Graham: It’s hard to talk about that without making them known. What was exciting to me was you would think it’s a story about these two people and this marriage and a third phantom cougher in the audience, but what’s extraordinary is it goes way beyond them. They are the symptom of a wider culture that became obsessed about this game show. We discovered this group, which we call The Syndicate, but they were really called The Consortium, which was a professional outfit made up of Britain’s top pub quizzers who existed to help people get on the show. We were all surprised how effectively they penetrated Millionaire.

In the third episode, we recount a very recent meeting between Paul Smith and Paddy Spooner, the head of this outfit, where — as in real life — they reconciled and understand where they were coming from.

Deadline: These professional quizzers still exist today…

Graham: I don’t know what need they’re trying to serve or itch they’re trying to scratch, but I find it quite endearing and very British.

Pearse: They had a passion.

Winch: One of the special things about this show being a public event is, almost everyone you speak to, unlike anything I’ve ever been involved with, everyone feels like they have a little bit of ownership of it.

Pearse: One of the things I found surprising when I first started working on this was I never realized that Charles’ episode had never been transmitted. It was broadcast within the body of the Major Fraud documentary. Celador had to put together a tape for the police, for the trial, and unavoidably they had to made creative choices along the way. Which shot do we use, what do we do with the audio at that point? That’s been very interesting and very meta.

Deadline: Why is there such a hunger now for dramatizing real-life stories?

Graham: I think it serves a need in us to make sense of the completely nonsensical nature of the world at the moment. Most of how we receive reality now is an exhausting endless stream of minute-by-minute information, which doesn’t amount to anything. Every second of every day you’re getting new information, which is incomprehensible and unprecedented, and it feels like you’re in touch, but it actually has the opposite effect of making the truth harder to see because you have the worms-eye view. What TV drama does is give you a birds-eye view of something. It takes something that feels relentless and meaningless and random — pauses it, puts it in a frame and allows you to look at it and make sense of why we do this to each other and what it says about our systems or institutions.
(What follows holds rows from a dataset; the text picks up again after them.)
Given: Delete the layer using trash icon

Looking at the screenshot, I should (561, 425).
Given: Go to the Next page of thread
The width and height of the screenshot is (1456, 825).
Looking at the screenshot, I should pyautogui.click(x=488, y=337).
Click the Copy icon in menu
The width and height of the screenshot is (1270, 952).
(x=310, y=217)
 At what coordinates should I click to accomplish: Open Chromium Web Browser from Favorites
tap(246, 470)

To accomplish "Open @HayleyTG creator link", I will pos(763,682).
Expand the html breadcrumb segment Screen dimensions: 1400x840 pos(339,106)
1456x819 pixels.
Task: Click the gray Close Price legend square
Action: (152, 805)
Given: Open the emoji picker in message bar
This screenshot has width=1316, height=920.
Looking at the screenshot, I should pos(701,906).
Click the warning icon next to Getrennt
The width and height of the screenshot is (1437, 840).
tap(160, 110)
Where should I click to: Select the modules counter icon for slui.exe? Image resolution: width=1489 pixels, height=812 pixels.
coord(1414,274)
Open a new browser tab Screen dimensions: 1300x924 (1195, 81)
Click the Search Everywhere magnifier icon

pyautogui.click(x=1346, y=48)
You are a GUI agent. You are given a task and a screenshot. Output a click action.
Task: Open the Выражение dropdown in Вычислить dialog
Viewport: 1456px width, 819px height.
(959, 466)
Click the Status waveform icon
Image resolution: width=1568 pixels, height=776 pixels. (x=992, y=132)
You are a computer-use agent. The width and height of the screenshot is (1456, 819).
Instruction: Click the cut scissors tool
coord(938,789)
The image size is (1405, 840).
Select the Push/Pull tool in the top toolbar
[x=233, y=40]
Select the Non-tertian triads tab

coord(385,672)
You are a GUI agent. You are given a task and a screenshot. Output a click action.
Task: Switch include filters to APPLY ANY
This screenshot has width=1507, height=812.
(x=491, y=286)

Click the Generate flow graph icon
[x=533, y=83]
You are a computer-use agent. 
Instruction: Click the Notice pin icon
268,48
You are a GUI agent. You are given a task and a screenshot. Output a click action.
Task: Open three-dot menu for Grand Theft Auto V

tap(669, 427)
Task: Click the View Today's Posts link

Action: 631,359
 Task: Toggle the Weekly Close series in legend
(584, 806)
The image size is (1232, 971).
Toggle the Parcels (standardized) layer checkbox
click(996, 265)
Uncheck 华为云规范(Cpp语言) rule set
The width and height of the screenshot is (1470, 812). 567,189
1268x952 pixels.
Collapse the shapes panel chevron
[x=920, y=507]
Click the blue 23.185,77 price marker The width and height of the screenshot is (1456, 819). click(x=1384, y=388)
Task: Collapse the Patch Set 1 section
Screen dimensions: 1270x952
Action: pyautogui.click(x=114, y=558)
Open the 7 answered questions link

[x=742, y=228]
That was always my justification for the Brexit drama to go out because people said ‘why do we need this? why is it happening now? surely it’s too soon?.’ I was flabbergasted that, what was obvious to me, that in the messy cauldron of misinformation about Brexit and the lack of humanity in that argument, I thought the value of a story that just calmly look at what happened back then, humanize the people that did it, try to understand their motivations and try and make sense of it. An audience enjoys having that context.